Last updated: Tue 15 Dec 2020, 9:59 AM

A US-based cybersecurity firm has discovered that three new malware variants are targeting people in the UAE and other Middle East countries for an espionage campaign through Facebook, Dropbox, Google Docs and Simplenote.

The Boston-headquartered Cybereason said the vast majority of people targeted were Arabic speakers in the UAE and that this is the first time Molerats used these tactics of targeting through social media platforms.


Molerats is a politically-motivated threat group operating since 2012, targeting victims primarily in the Middle East, Europe and the US.

The campaign leverages phishing documents that include various themes related to current Middle Eastern events, including Israeli-US relations, Hamas elections, news about Palestinian politicians and other regional events including US Secretary of State Mike Pompeo, Israeli Prime Minister Benjamin Netanyahu and Gulf royals.


“The operation was primarily observed targeting the Palestinian Territories, UAE, Egypt as well as Turkey. Given the nature of the phishing content, we assess that the campaign operators seek to target high-ranking political figures and government officials in the Middle East,” the US cybersecurity firm said.
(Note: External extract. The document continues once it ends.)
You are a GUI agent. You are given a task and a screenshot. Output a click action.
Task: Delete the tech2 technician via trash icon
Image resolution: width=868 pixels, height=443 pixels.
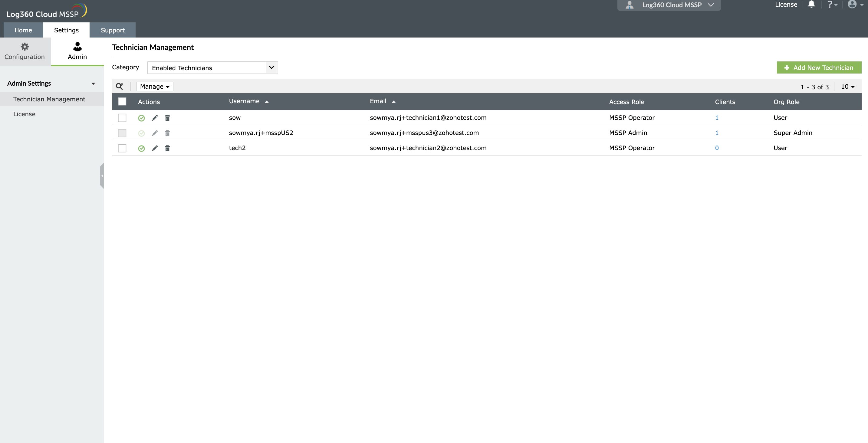tap(167, 148)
“While it’s no surprise to see threat actors take advantage of politically charged events to fuel their phishing campaigns, it is concerning to see an increase in social media platforms being used for issuing command and control instructions and other legitimate cloud services being used for data exfiltration activities,” said Lior Div, Cybereason co-founder and CEO.

“This puts the onus even more on the defenders to be hyper-vigilant with regard to potentially malicious network traffic connecting to legitimate services, and it underscores the need to adopt an operation-centric approach to expose these subtler indicators of behaviour,” he said.

“Uncontextualised alerts won’t uncover a stealthy attack like this; that’s why Cybereason enables security teams to be operation-centric instead of alert-centric, so they can quickly make correlations across seemingly unrelated events on the network and beyond,” Div concluded.